• [EXERCISE INPUTS]:
+ + +

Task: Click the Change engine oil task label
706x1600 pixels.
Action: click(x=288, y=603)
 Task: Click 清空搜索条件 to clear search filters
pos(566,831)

+ + +

• [TASK]:
All of the material should be written out again exactly.

• [SOLUTION FOR THIS PROBLEM]:
Task: Click the Change engine oil task label
706x1600 pixels.
Action: click(x=288, y=603)
 Task: Click 清空搜索条件 to clear search filters
pos(566,831)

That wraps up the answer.